Sixte-Quenin a cru discerner dans notre dernier article une « raison principale » qui lui semble « reposer sur une prophétie », et il prélève arbitrairement une phrase, qui ne signifie rien sans le contexte, pour la commenter. Est-ce là parler sérieusement ?

Nous n'avons pas prétendu donner toutes nos raisons dans un article d'une colonne. Ces raisons, nous les avons exposées successivement dans quelque deux cents articles entre Strasbourg et Tours. C'est le droit de Sixte–Quenin de ne pas les lire et de n'y pas répondre, mais ce n'est plus son droit de présenter comme une « raison » ce qui n'en est pas une.

Nous avons dit pourquoi, selon nous, une discussion sur l'unité en soi est stérile, et demandé aux interlocuteurs une définition des formes et du contenu de ce qu'ils appellent « unité ».

Si l'on entend par « unité » le rassemblement dans une même organisation de tout ceux qui se disent socialistes, Rozier, Hervé, Zévaës, etc., devraient en bonne logique, être compris dans l'unité. Nous pensons que Sixte–Quenin a pas cette conception et, dans ce cas, notre contradicteur assigne des limites à ce qu'il appelle (pourquoi ?) l'unité. Nous aussi, traçons des limites à ce que nous appelons - tout simplement - le Parti. Mais nos limites ne coïncident pas, et tout le différend est là.

Si le Parti doit associer seulement les socialistes qui s'accordent pour une même action guidée selon de mêmes principes, il n'y a plus d'unité en soi : il reste à formuler les principes, à définir l'action.

C'est ce que nous avons fait en publiant notre résolution, actuellement soumise au Congrès. C'est ce qu'on fait Sixte–Quenin et ses amis en publiant une autre résolution. Ces deux résolutions sont dissemblables en tous points ; les signataires de l'une sont adversaires des partisans de l'autre ; l'action de ceux-ci contrarie l'action de ceux-là ; ce n'est pas en invoquant nous ne savons quelle unité que l'antagonisme se transformera en collaboration féconde.

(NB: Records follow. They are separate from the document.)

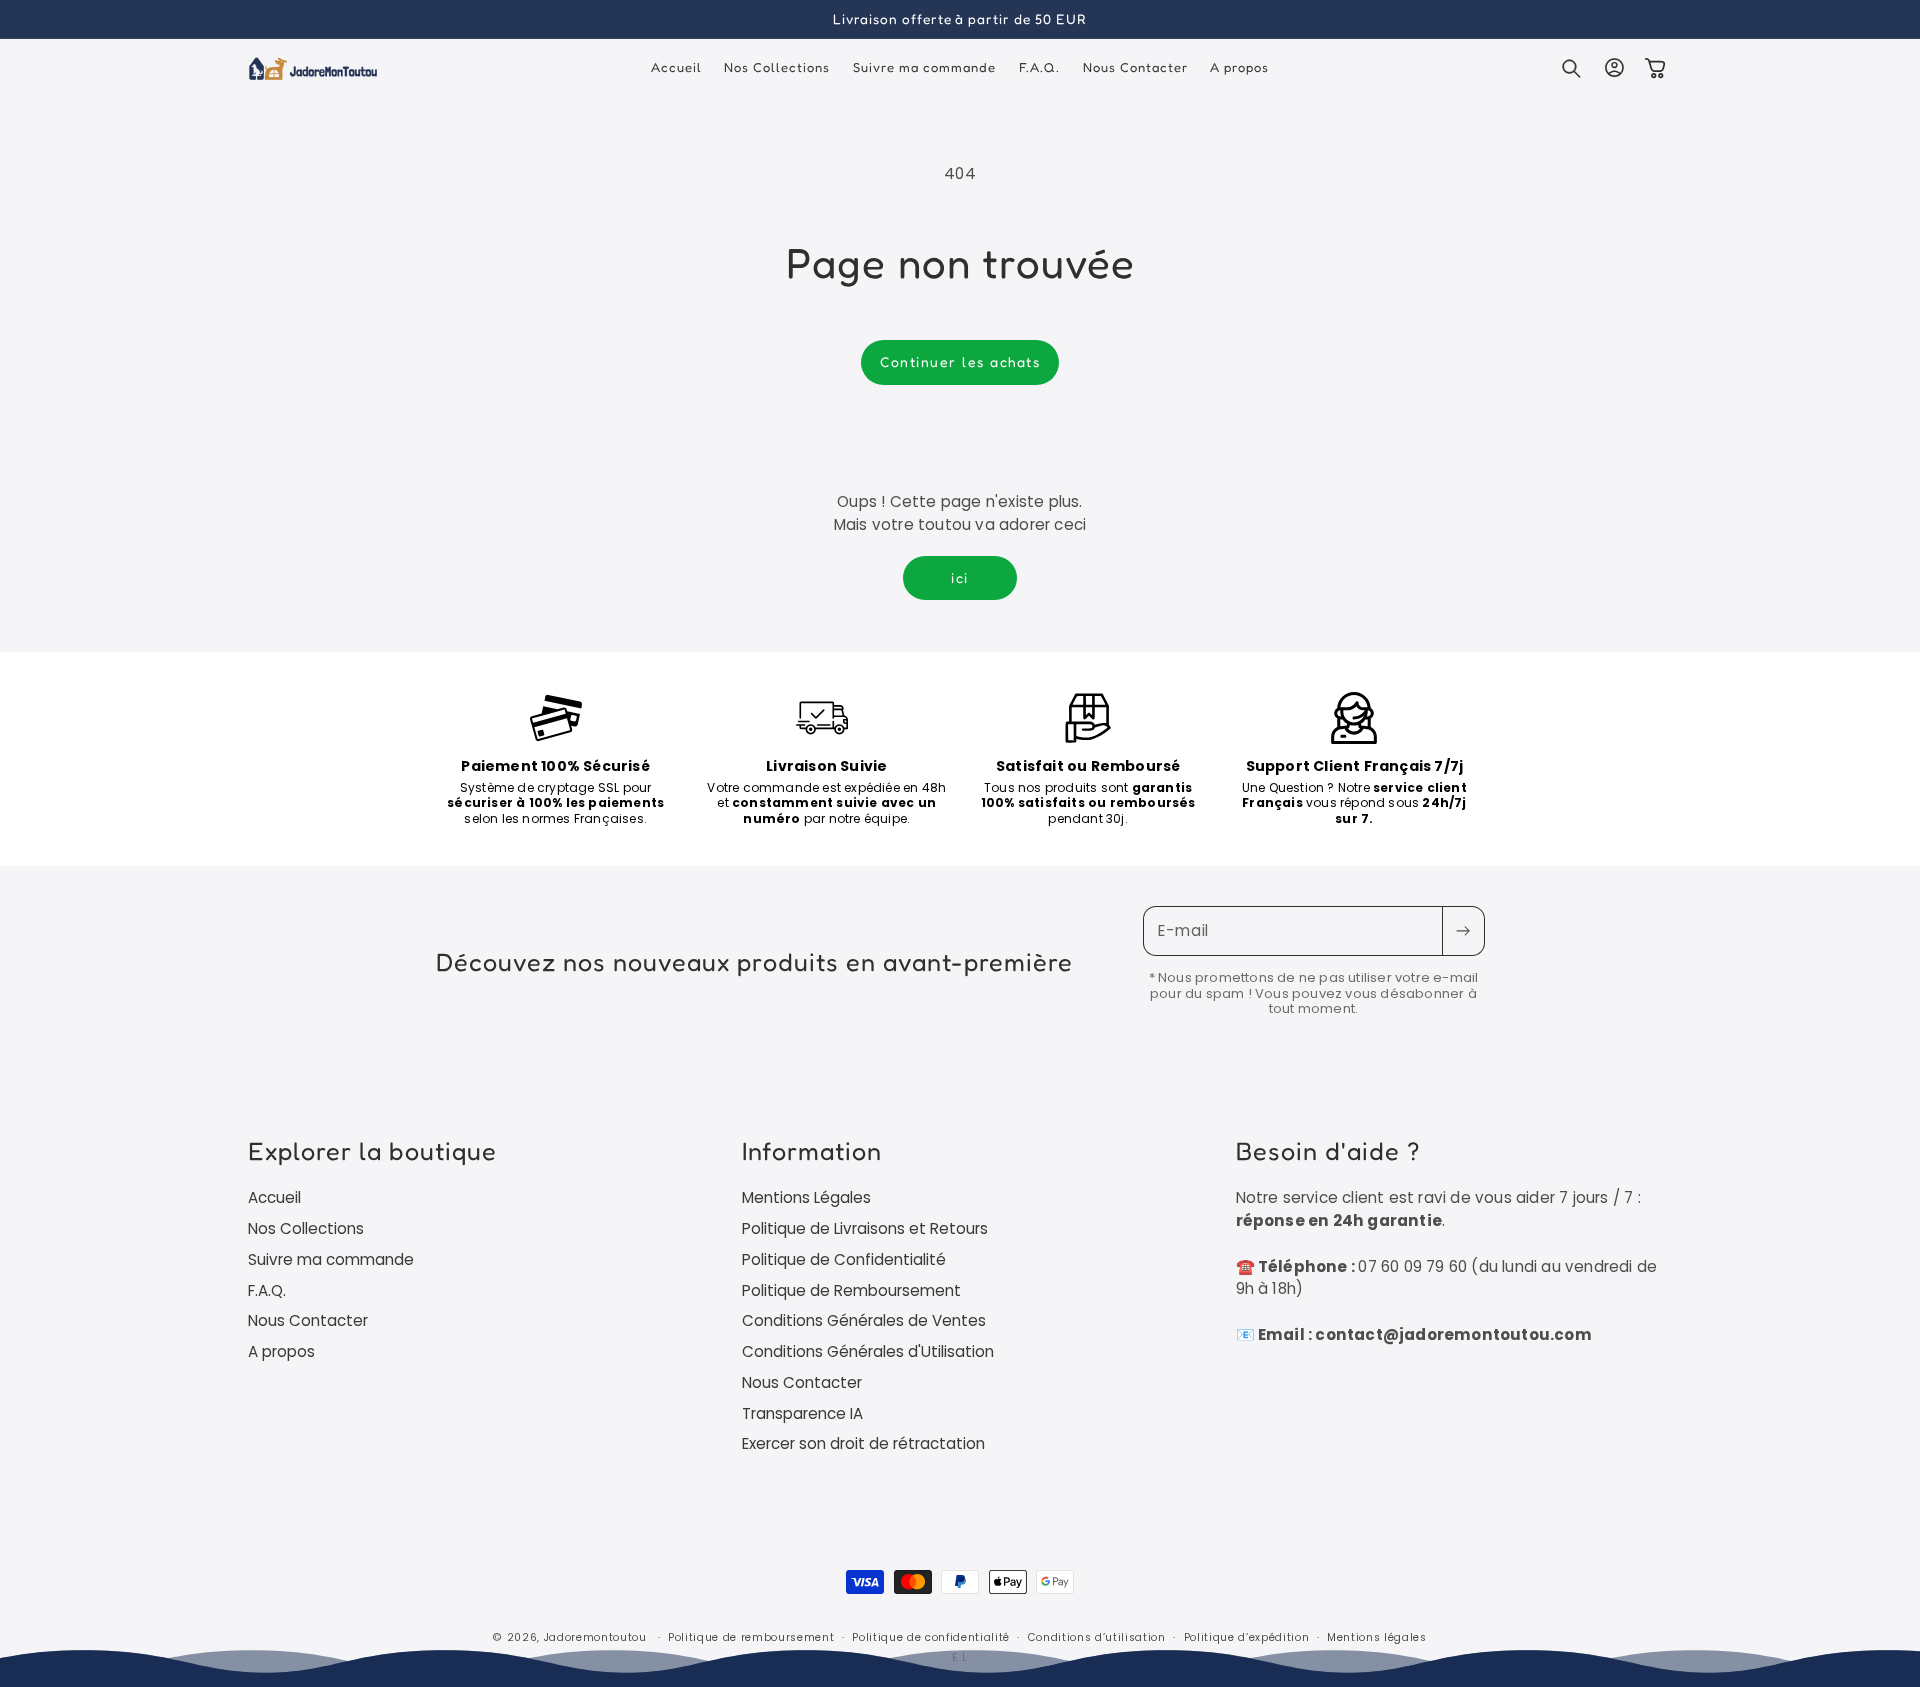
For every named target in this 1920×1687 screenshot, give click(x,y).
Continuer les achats (960, 361)
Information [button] (812, 1150)
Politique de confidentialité (931, 1637)
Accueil (274, 1197)
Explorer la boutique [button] (372, 1150)
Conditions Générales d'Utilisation (868, 1351)
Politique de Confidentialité (844, 1259)
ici (960, 577)
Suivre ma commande (331, 1259)
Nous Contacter (308, 1320)
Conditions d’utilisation (1097, 1637)
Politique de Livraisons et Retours (865, 1228)
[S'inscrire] (1463, 931)
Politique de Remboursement (851, 1290)
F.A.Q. (267, 1290)
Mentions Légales (806, 1197)
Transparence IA (802, 1413)
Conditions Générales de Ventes (864, 1320)
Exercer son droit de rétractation (863, 1443)
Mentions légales (1377, 1637)
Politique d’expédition (1247, 1637)
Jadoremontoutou (595, 1637)
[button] (1572, 68)
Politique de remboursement (751, 1637)
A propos (281, 1351)
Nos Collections (306, 1228)
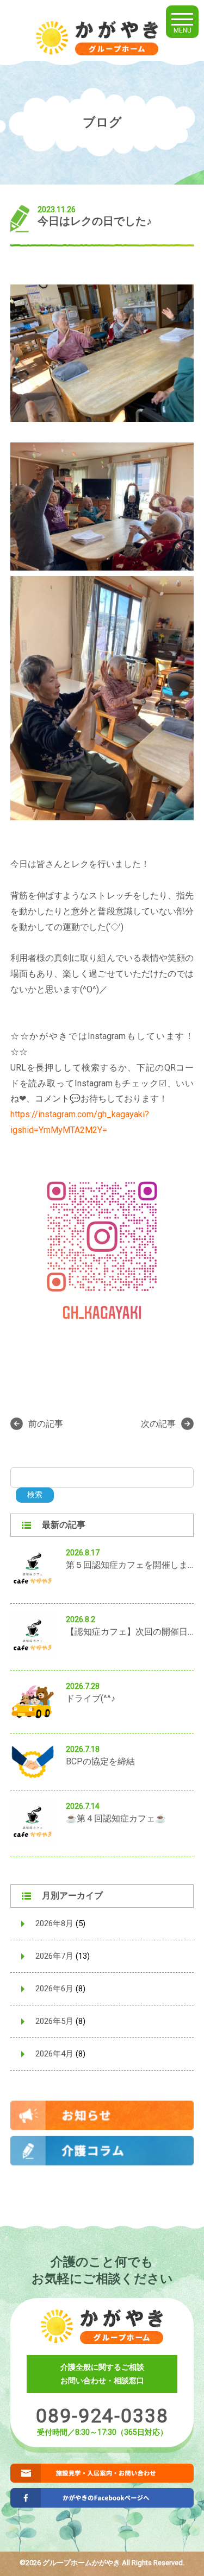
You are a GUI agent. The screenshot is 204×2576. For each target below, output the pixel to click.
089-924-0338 (102, 2416)
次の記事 (158, 1424)
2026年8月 (54, 1923)
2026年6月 (54, 1988)
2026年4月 (54, 2054)
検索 (34, 1494)
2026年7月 (54, 1956)
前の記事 (45, 1424)
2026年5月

Sixte–Quenin prétend que ses réserves aux 21 conditions ne sont « guère différentes » de nos propres réserves, que nous « n'avons pas ». Cette mauvaise plaisanterie permettrait de mettre en cause sa bonne foi. Nous avons écrit à plusieurs reprises, et dans le dernier Bulletin Communiste une fois de plus, que nous approuvons sans réserve les 21 conditions ; que notre résolution, en modifiant trois des conditions, adaptait la thèse de Moscou à des conjectures passagères propres à ce pays ; que, sur la question syndicale, le souci d'une entente entre révolutionnaires syndicalistes et socialistes nous avait suggéré les dispositions transcrites ; que, sur la question des exclusions et sur celle du titre du Parti, la préoccupation d'une entente entre le Comité de la IIIe Internationale et la « fraction Cachin-Frossard », nous avait imposé un compromis insignifiant, n'atteignant en rien le fond même des conditions relatives à ces questions, et retardant seulement de peu la réalisation de ces deux conditions. Tout ceci étant clairement dit, écrit, imprimé, que nous demande encore Sixte–Quenin ? Peut-il sérieusement contester que notre résolution soit une transposition fidèle de l'ensemble des thèses et des conditions de Moscou ? Si son imputation était fondée, il aurait signé notre motion. 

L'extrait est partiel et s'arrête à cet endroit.